→ **WHAT THE TASK REQUIRES**
Pictures aside, return every line below exactly as written.

Saved data entries
_____

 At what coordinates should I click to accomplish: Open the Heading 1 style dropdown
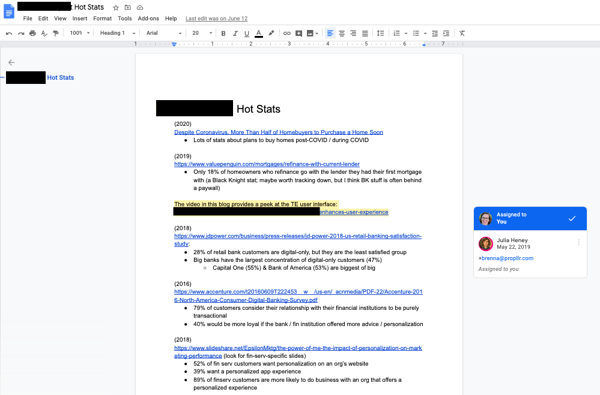tap(117, 33)
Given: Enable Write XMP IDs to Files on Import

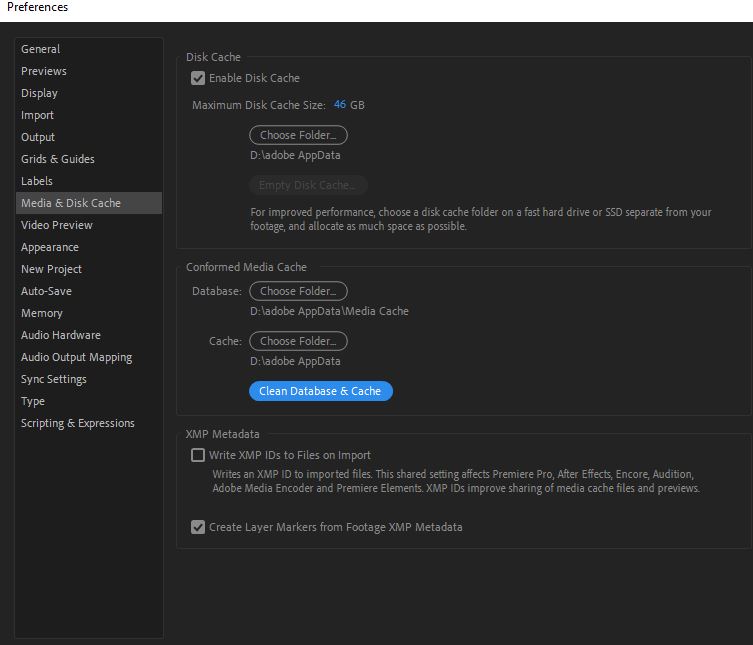Looking at the screenshot, I should coord(198,455).
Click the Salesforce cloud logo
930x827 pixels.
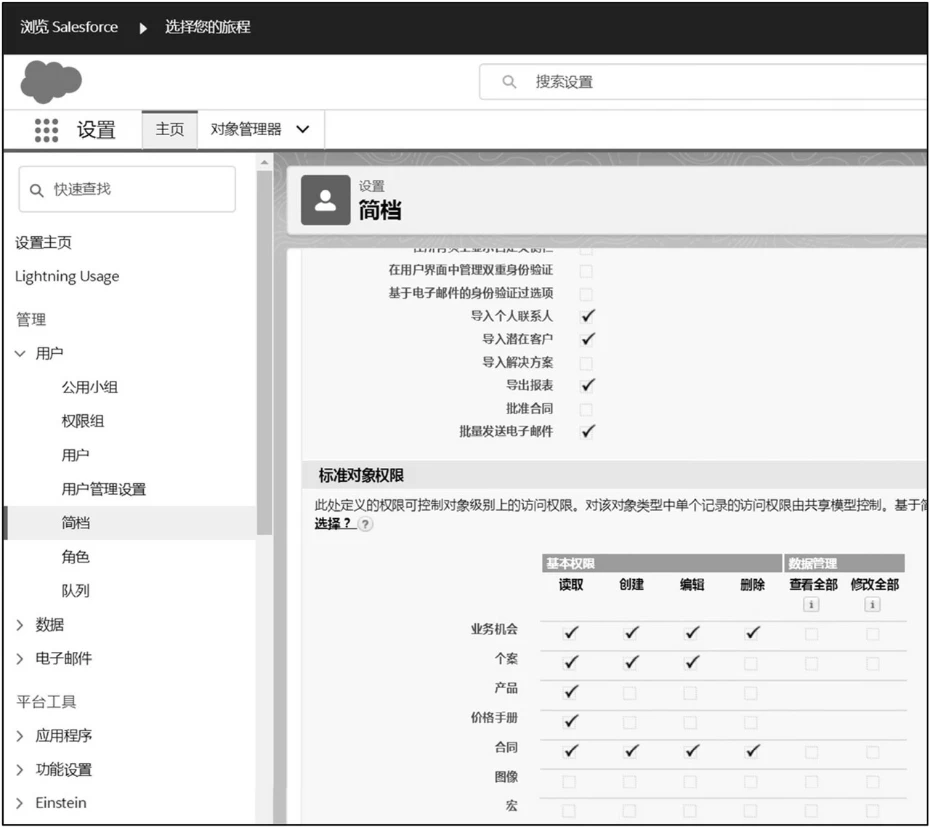tap(52, 79)
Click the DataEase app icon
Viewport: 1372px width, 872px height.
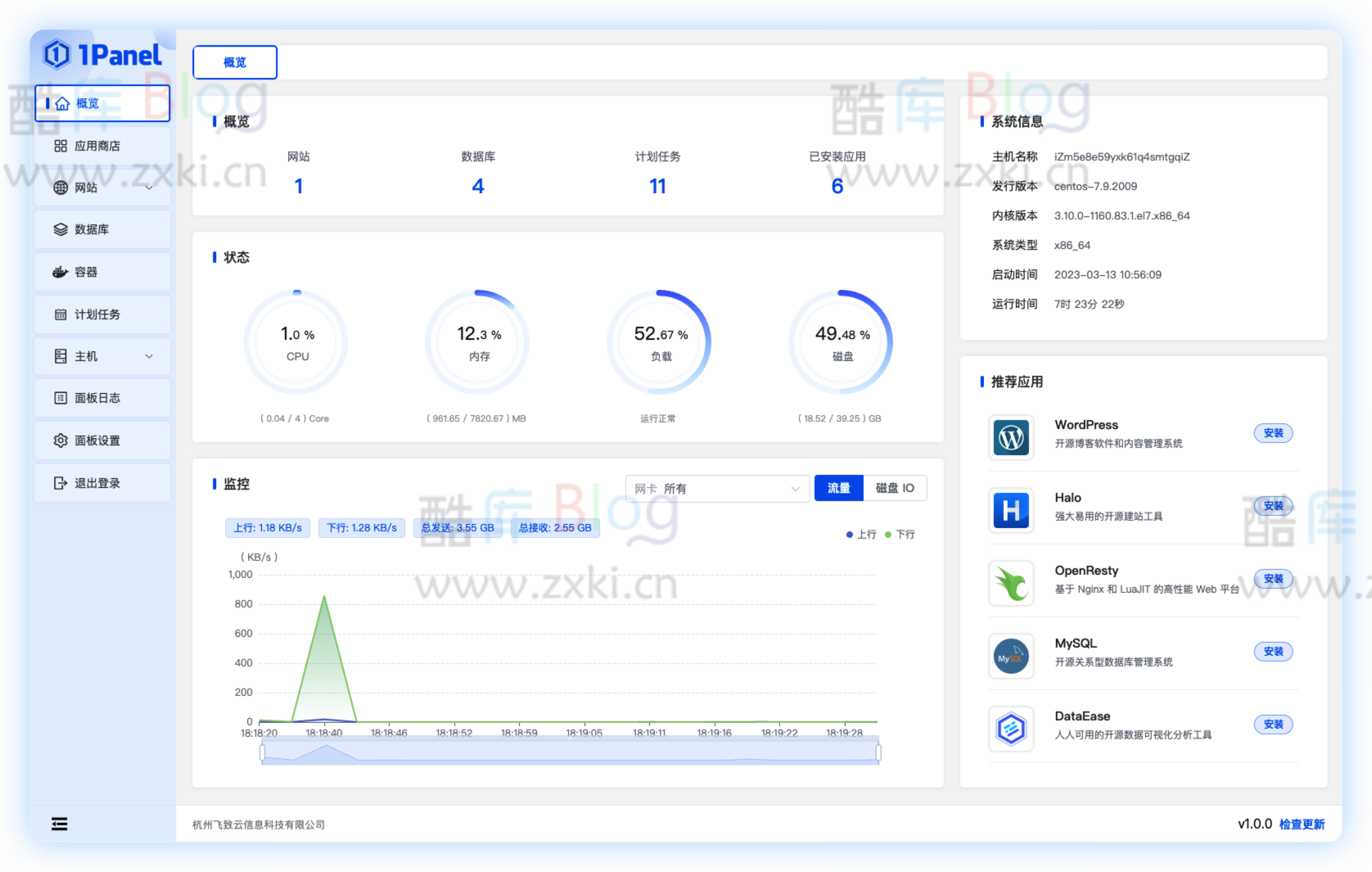(x=1011, y=729)
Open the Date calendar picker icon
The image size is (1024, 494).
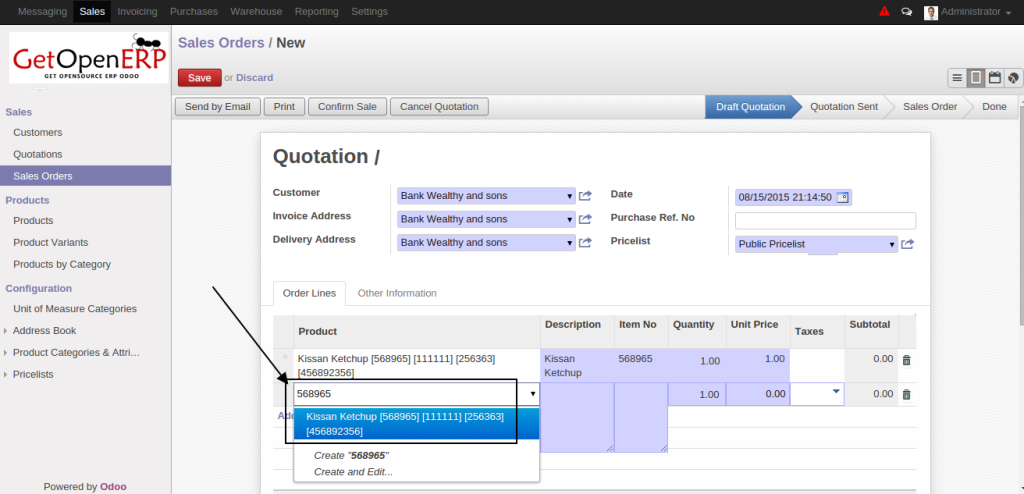click(x=843, y=197)
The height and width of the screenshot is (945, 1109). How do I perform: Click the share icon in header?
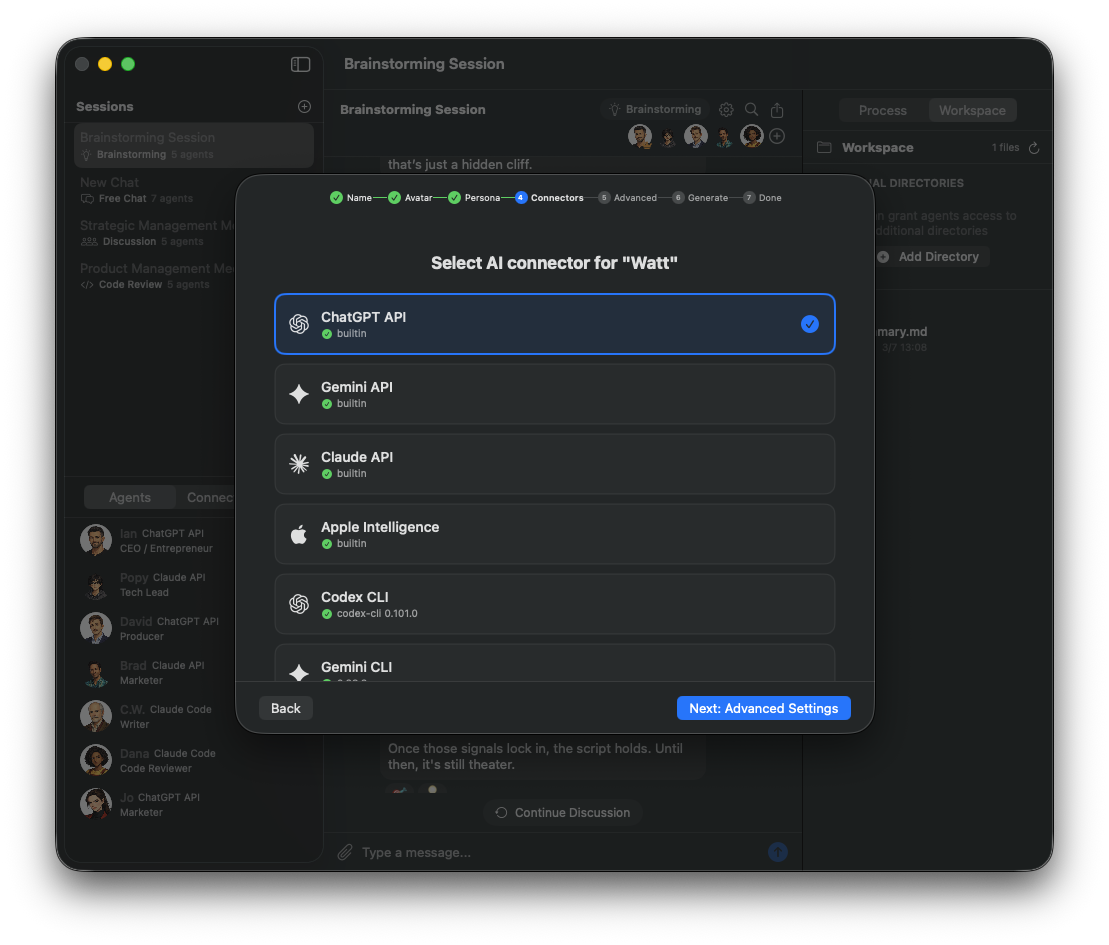coord(777,110)
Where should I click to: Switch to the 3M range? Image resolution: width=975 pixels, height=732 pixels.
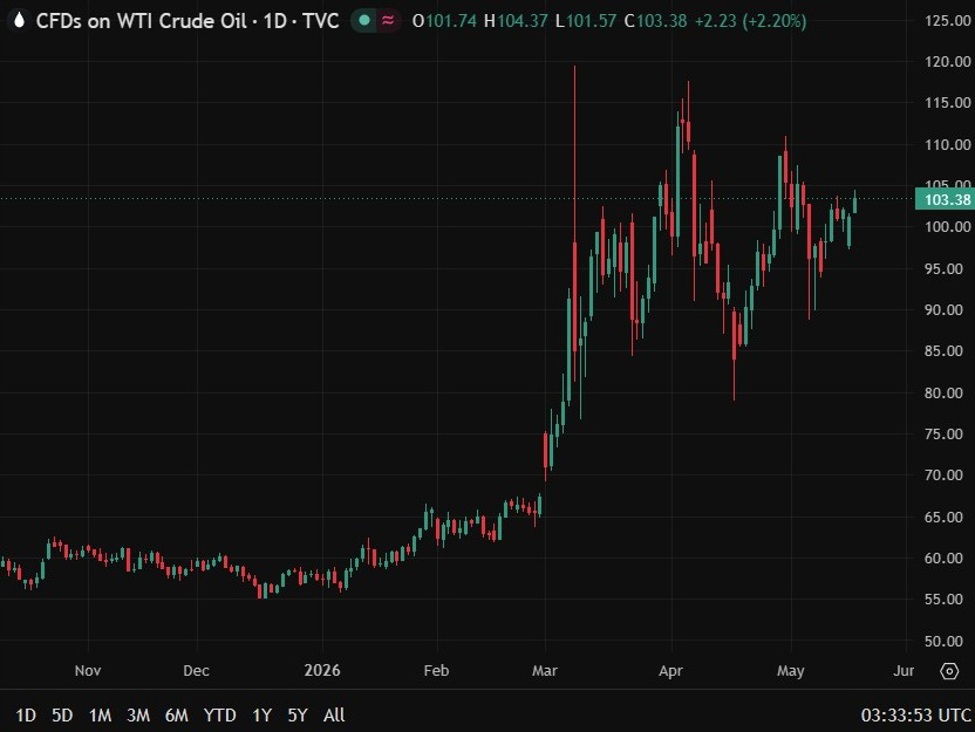click(x=138, y=715)
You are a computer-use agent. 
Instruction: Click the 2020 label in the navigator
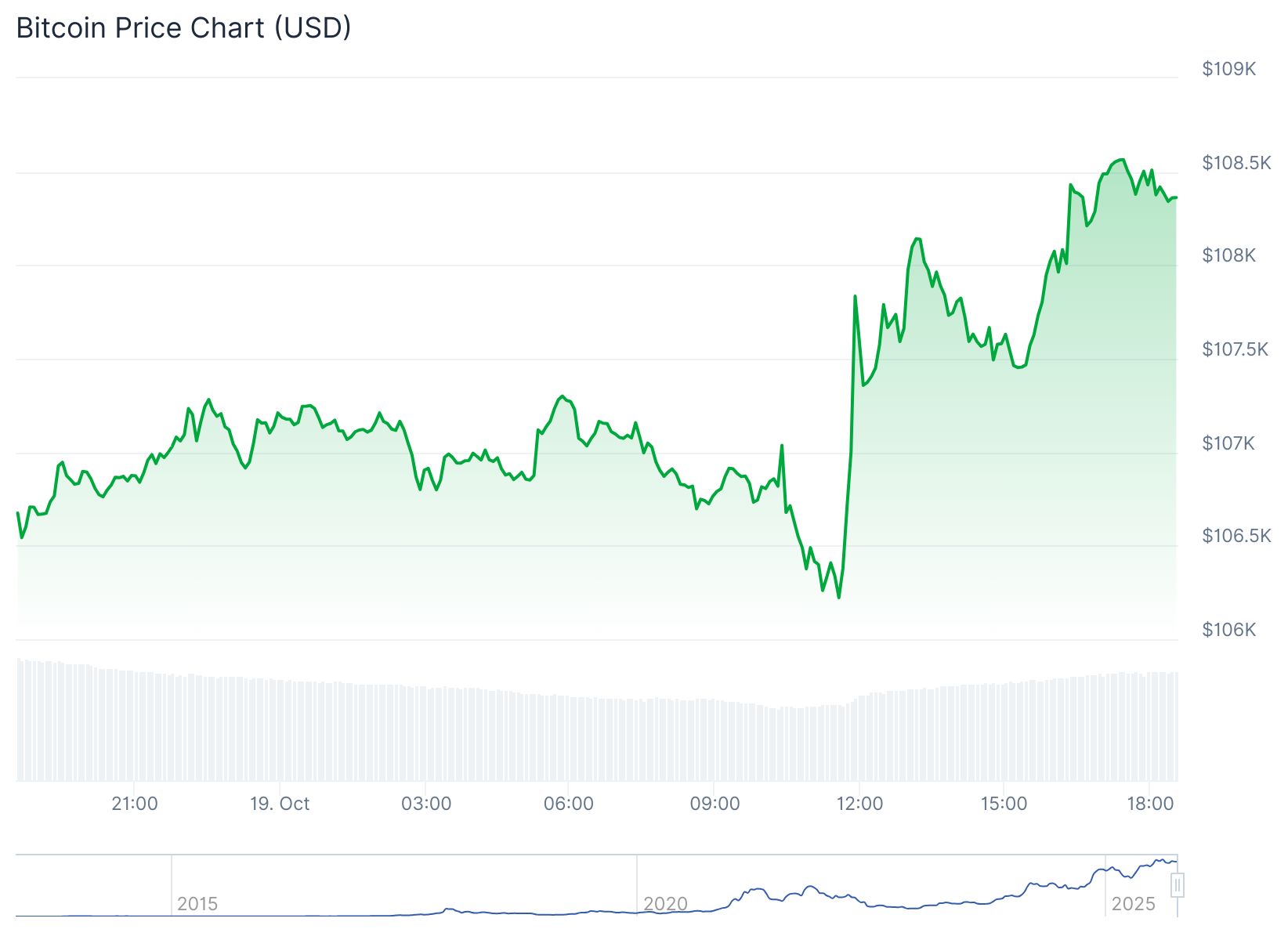pos(665,904)
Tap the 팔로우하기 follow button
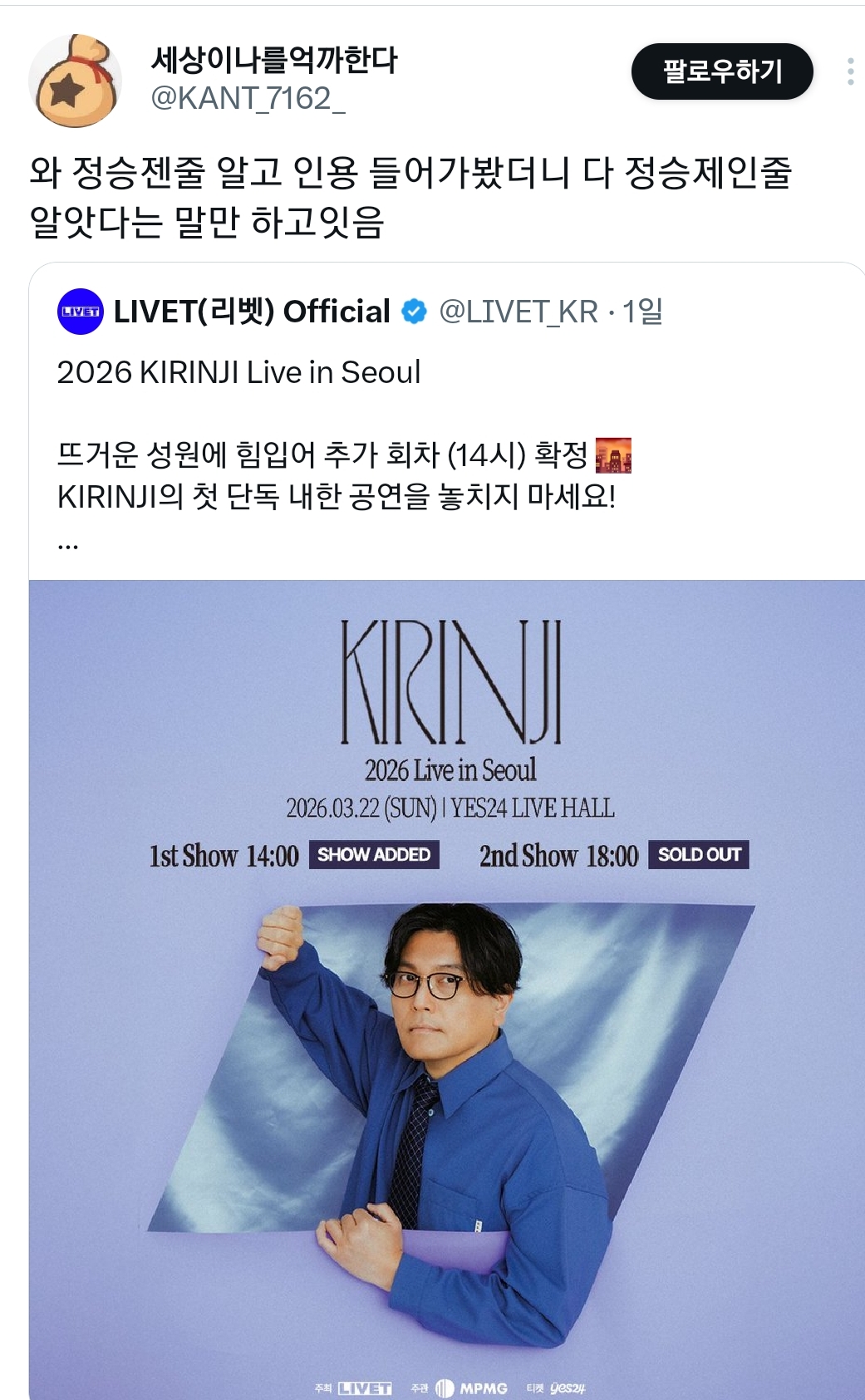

_____

→ **YOUR RESPONSE**
 At what coordinates should I click to accomplish: Open the Heading 1 style dropdown
tap(117, 33)
Given: Enable Write XMP IDs to Files on Import

Looking at the screenshot, I should coord(198,455).
Click the Salesforce cloud logo
930x827 pixels.
tap(52, 79)
Click the DataEase app icon
Viewport: 1372px width, 872px height.
(x=1011, y=729)
Open the Date calendar picker icon
The image size is (1024, 494).
click(x=843, y=197)
The height and width of the screenshot is (945, 1109). How do I perform: Click the share icon in header?
coord(777,110)
Where should I click to: Switch to the 3M range? Image resolution: width=975 pixels, height=732 pixels.
click(x=138, y=715)
You are a computer-use agent. 
Instruction: Click the 2020 label in the navigator
pos(665,904)
Tap the 팔로우하기 follow button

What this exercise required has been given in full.